- [Task to carry out]
Write what comes next in the biography of Abbas ibn Firnas, picking up after its last sentence.

- [Given text]
Content starts
- 2011 artistic impression by Eulogia Merle [es; gl]
- Born: c. 810 CE Ronda, Takurunna province, Emirate of Córdoba
- Died: 887 CE Córdoba, Emirate of Córdoba
- Known for: Astronomy, engineering, medicine, invention

= Abbas ibn Firnas =

9th-century astronomer and physician

Abū al-Qāsim ʿAbbās ibn Firnās ibn Wardās al-Tākurunnī (أَبُو ٱلْقَاسِمِ، عَبَّاسُ بْنُ فِرْنَاسِ بْنِ وَرْدَاسَ ٱلتَّاكُرُنِّيُّ; c. 809/810 – 887 CE), known as ʿAbbās ibn Firnās (عَبَّاسُ بْنُ فِرْنَاسٍ) was an Andalusi polymath: an inventor, astronomer, physician, chemist, engineer, musician, and poet. He was reported to have experimented with unpowered flight.

Ibn Firnas made various contributions in the field of astronomy and engineering. He constructed a device which indicated the motion of the planets and stars in the Universe. In addition, Ibn Firnas came up with a procedure to manufacture colourless glass and made magnifying lenses for reading, which were known as reading stones.

== Early life==
Scholarly consensus indicates that ibn Firnas (full name: Abu al-Qasim Abbas ibn Firnas ibn Wirdas al-Takurini) was: born in Ronda, Takurunna province; he lived in Córdoba, and, was an Umayyad mawlā (client) of Berber descent. His lineage may have been linked to the early Muslim conquests of the Iberian Peninsula. Later accounts emphasizing Arabic contributions to science may identify Abbas ibn Firnas in the broader frame of Islamic cultural heritage or as a muladí.
Content ends
- [Data segment]
Content starts
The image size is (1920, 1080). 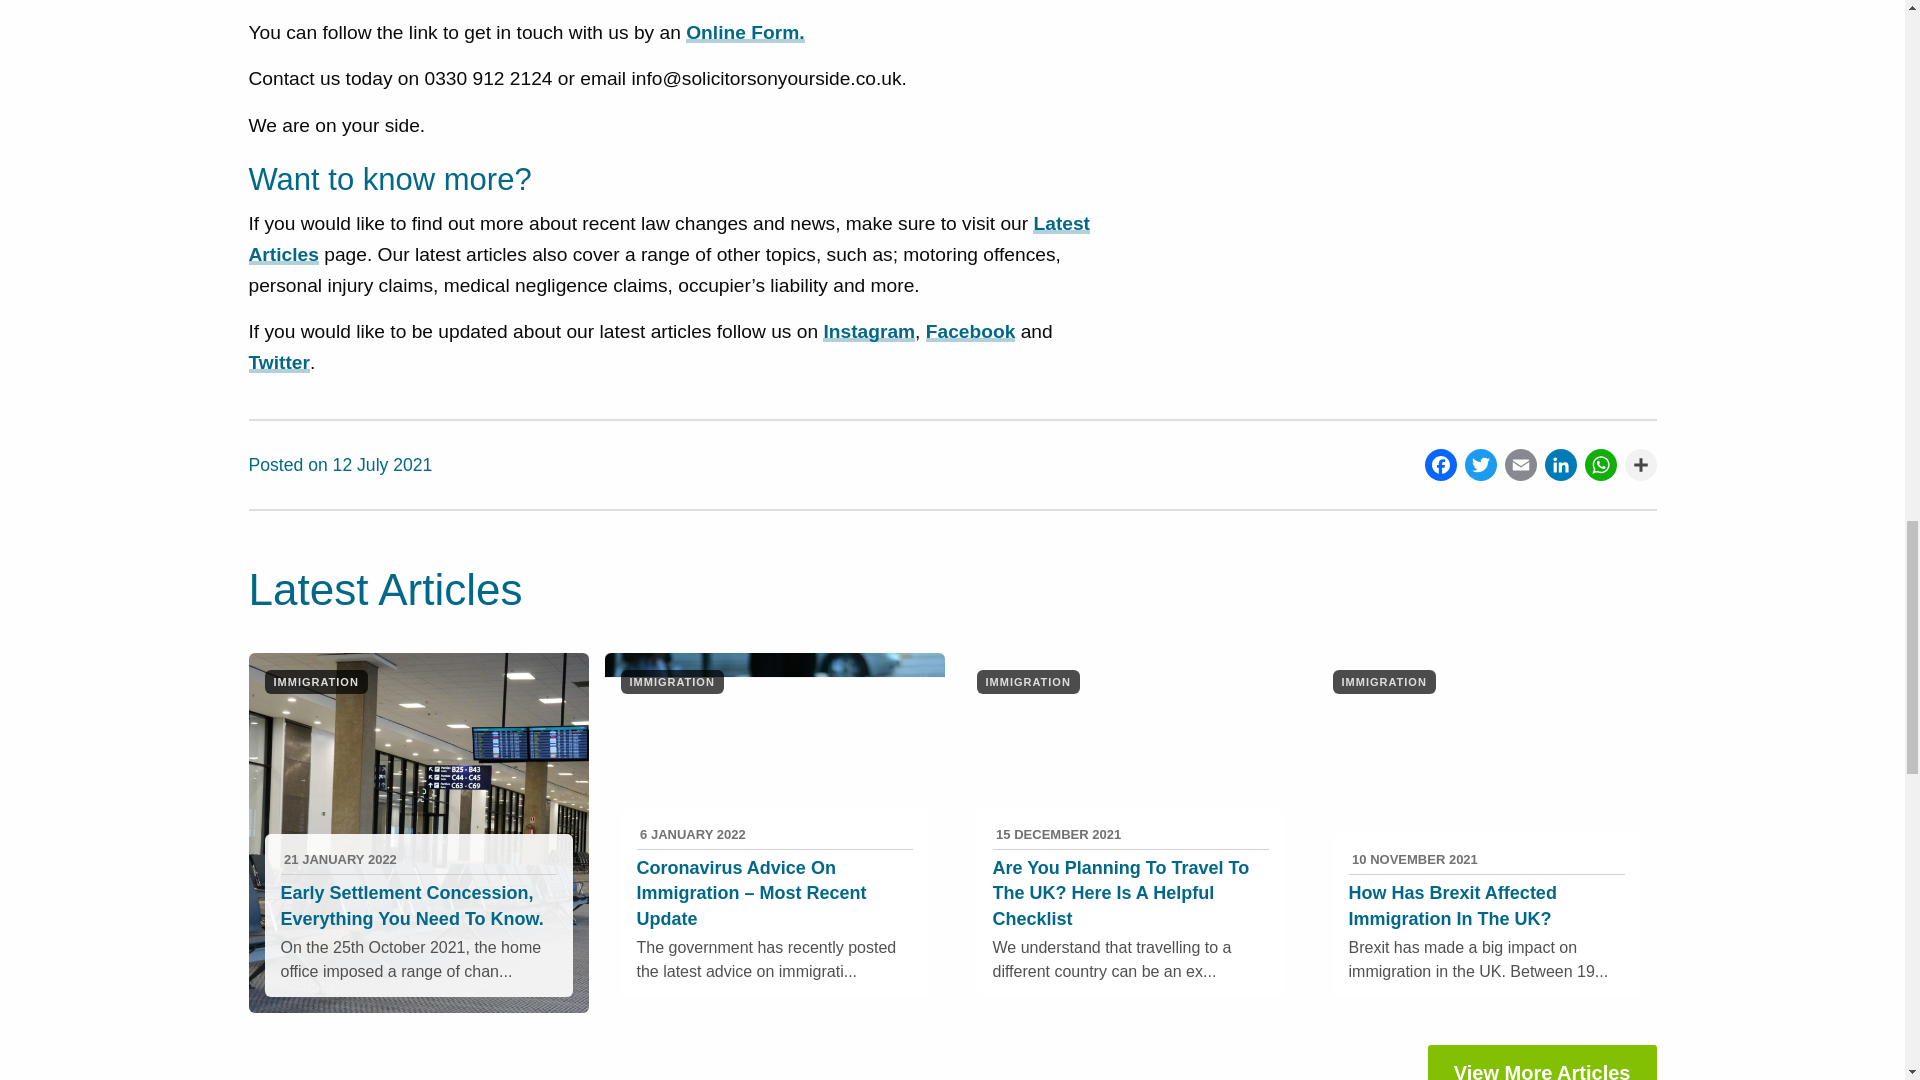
Content ends
- [Output below]
== Work ==
Abbas ibn Firnas devised a means of manufacturing colourless glass. He invented various glass planispheres, and he made corrective lenses ("reading stones"). Abbas bin Firnas also devised an apparatus consisting of a chain of objects that could be used to simulate the motions of the planets and stars, and he developed a process for cutting rock crystal that enabled Al-Andalus to cease exporting quartz to Egypt to be cut. He introduced the Sindhind to Al-Andalus, which had important influence on astronomy in Europe. He also designed the al-Maqata, a water clock, and a prototype for a kind of metronome.

== Aviation ==
Some seven centuries after the death of Firnas, the Algerian historian Ahmad al-Maqqari (d. 1632) wrote a description of Ibn Firnas that included the following:

Among other very curious experiments which he made, one is his trying to fly. He covered himself with feathers for the purpose, attached a couple of wings to his body, and, getting on an eminence, flung himself down into the air, when according to the testimony of several trustworthy writers who witnessed the performance, he flew a considerable distance, as if he had been a bird, but, in alighting again on the place whence he had started, his back was very much hurt, for not knowing that birds when they alight come down upon their tails, he forgot to provide himself with one.

Al-Maqqari is said to have used in his history works "many early sources no longer extant", but in the case of Ibn Firnas, he does not cite his sources for the details of the reputed flight, though he does claim that one verse in a ninth-century Arab poem is actually an allusion to Ibn Firnas's flight. The poem was written by court poet Mu'min ibn Saïd, under Muhammad I (emir of the Emirate of Córdoba, d. 886), who was acquainted with (and usually critical) of Ibn Firnas. The pertinent verse runs: "He flew faster than the phoenix in his flight when he dressed his body in the feathers of a vulture." No other surviving sources refer to the event.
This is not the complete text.